Some 900 women in Sweden are diagnosed with DCIS (ductalcarcinoma in situ), the earliest possible form of invasive breast cancer. Standard treatment is surgery and subsequent radiotherapy. Although the prognosis is generally good, some ten per cent of patients suffer a recurrence within ten years of diagnosis.
“It is well-known that the benefits of radiotherapy are individual, so we need to find predictive markers that can be used to avoid unnecessary or ineffective radiotherapy,” says the study’s co-last author Fredrik Wärnberg, professor at the Department of Clinical Sciences at Sahlgrenska Academy, University of Gothenburg.
Supporting tissue can influence therapeutic effect
While previous studies have focused mainly on markers in the tumour cells themselves, recent findings show that supporting tissue around the tumour cells can affect the therapeutic effect of DCIS. Studies in cell and animal models have demonstrated that the efficacy of radiotherapy can be influenced by fibroblasts, which are a type of supporting cell in the breast cancer tissue.
Arne Östman’s research group at Karolinska Institutet and Professor Wärnberg’s group have now analysed a large tissue collection from a randomised radiotherapy study (SweDCIS). Their analyses showed that low levels of a particular fibroblast protein, PDGFRb, are associated with especially high radiotherapeutic efficacy for women with DCIS.
Several projects underway
Several new studies have been launched, one a collaboration with the US company PreludeDx on breast cancer diagnostics.
“The treatment guidelines of DCIS might need to be changed if these studies confirm our original findings,” says the study’s first author Carina Strell, researcher at the Department of Immunology, Genetics and Pathology, Uppsala University, and the Department of Oncology-Pathology, Karolinska Institutet.
The results of this newly published study also indicate that the efficacy of radiotherapy can be improved if combined with the blocking of PDGFRb. The researchers now plan to interrogate this further in experimental cell and animal models before any studies on patients can begin.
The study was financed by the Swedish Cancer Society, BRECT, the Swedish Research Council, STARGET the Linné grant scheme, the Cancer Research Funds of Radiumhemmet, the EU Caffein ITN network, BRECT at Karolinska Institutet, Region Stockholm and the Research Council of Norway.
Arne Östman receives research grants from Eli Lilly and IPSEN. Co-authors Erik Holmberg and Per Karlsson have a research contract with PFS Genomics. Jonas Bergh receives research grants from Amgen, AstraZeneca, Bayer, Merck, Roche, Pfizer and Sanofi Aventis, all with Karolinska Institutet and/or Karolinska University Hospital as recipient. Fredrik Wärnberg has received financing from PreludeDx for tumour collection with Uppsala University Hospital (Akademiska sjukhuset) as recipient. Troy Bremer is employed and has proprietary interests (including patents) in PreludeDx, receives commercial research grants on behalf of the company from the National Cancer Institute, and is the co-inventor of one or more patents/patent applications licensed to or owned by PreludeDx.

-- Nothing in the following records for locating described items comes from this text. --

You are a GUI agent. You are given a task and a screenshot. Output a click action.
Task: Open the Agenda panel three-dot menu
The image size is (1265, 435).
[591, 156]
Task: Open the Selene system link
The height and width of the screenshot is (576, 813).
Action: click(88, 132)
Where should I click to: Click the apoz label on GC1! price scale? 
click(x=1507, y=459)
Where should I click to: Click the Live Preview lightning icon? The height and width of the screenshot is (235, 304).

“High PDGFRb expression predicts resistance to radiotherapy in DCIS within the SweDCIS randomized trial”. Carina Strell, Dick Folkvaljon, Erik Holmberg, Aglaia Schiza, Viktoria Thurfjell, Per Karlsson, Jonas Bergh, Troy Bremer, Lars A. Akslen, Fredrik Wärnberg, Arne Östman. Clinical Cancer Research, online 5 May 2021, doi: 10.1158/1078-0432.CCR-20-4300.